Activity 1 » How would you put this sentence from the Azure security passage into Spanish: "While Azure is responsible for securing the infrastructure and platform that your application runs on, it is your responsibility to secure your application itself."
Activity 2 »
Answer these questions from the Azure security passage:
(a) What example of a custom template does it give?
(b) Which article does it recommend for learning more about Azure RMS?
(c) Which OWASP core rule sets is the web application firewall based on?
Activity 3 » Copy the Azure security passage from "Configure applications and" up to and including "access to files.".

Configure applications and services to support Azure RMS
Create custom templates that reflect your business requirements. For example: a template for top secret data that should be applied in all top secret related emails.
Organizations that are weak on data classification and file protection may be more susceptible to data leakage. Without proper file protection, organizations won’t be able to obtain business insights, monitor for abuse and prevent malicious access to files.
You can learn more about Azure RMS by reading the article Getting Started with Azure Rights Management.
Secure your application
While Azure is responsible for securing the infrastructure and platform that your application runs on, it is your responsibility to secure your application itself. In other words, you need to develop, deploy, and manage your application code and content in a secure way. Without this, your application code or content can still be vulnerable to threats.
Web application firewall
Web application firewall is based on rules from the OWASP core rule sets 3.0 or 2.2.9. Web applications are increasingly targets of malicious attacks that exploit common known vulnerabilities. Common among these exploits are SQL injection attacks, cross site scripting attacks to name a few. Preventing such attacks in application code can be challenging and may require rigorous maintenance, patching and monitoring at multiple layers of the application topology. A centralized web application firewall helps make security management much simpler and gives better assurance to application administrators against threats or intrusions. A WAF solution can also react to a security threat faster by patching a known vulnerability at a central location versus securing each of individual web applications. Existing application gateways can be converted to a web application firewall enabled application gateway easily.

Data section »
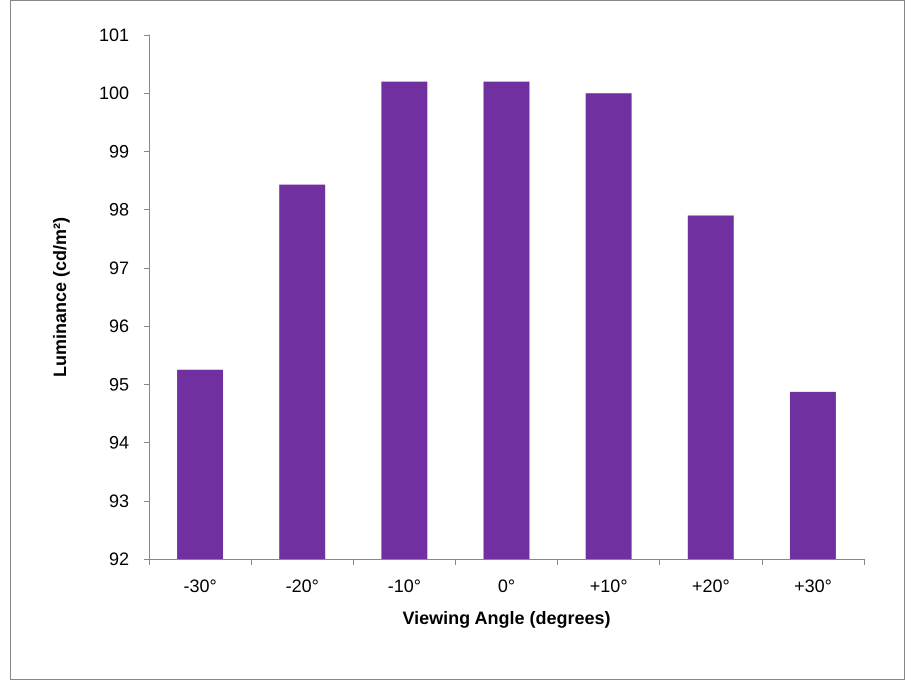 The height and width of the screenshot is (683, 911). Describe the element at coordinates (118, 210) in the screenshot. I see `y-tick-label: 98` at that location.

==

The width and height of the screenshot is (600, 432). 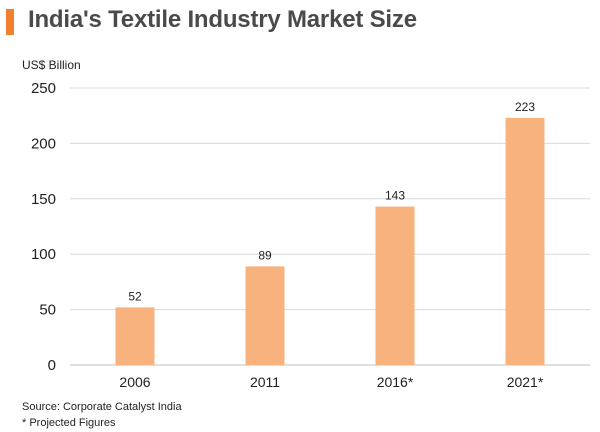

Expected answer 1 » Aunque Azure es responsable de proteger la infraestructura y la plataforma en las que se ejecuta su aplicación, es responsabilidad suya proteger la propia aplicación.

Expected answer 2 »
(a) A template for top secret data that should be applied in all top secret related emails.
(b) Getting Started with Azure Rights Management.
(c) The OWASP core rule sets 3.0 or 2.2.9.

Expected answer 3 »
Configure applications and services to support Azure RMS
Create custom templates that reflect your business requirements. For example: a template for top secret data that should be applied in all top secret related emails.
Organizations that are weak on data classification and file protection may be more susceptible to data leakage. Without proper file protection, organizations won’t be able to obtain business insights, monitor for abuse and prevent malicious access to files.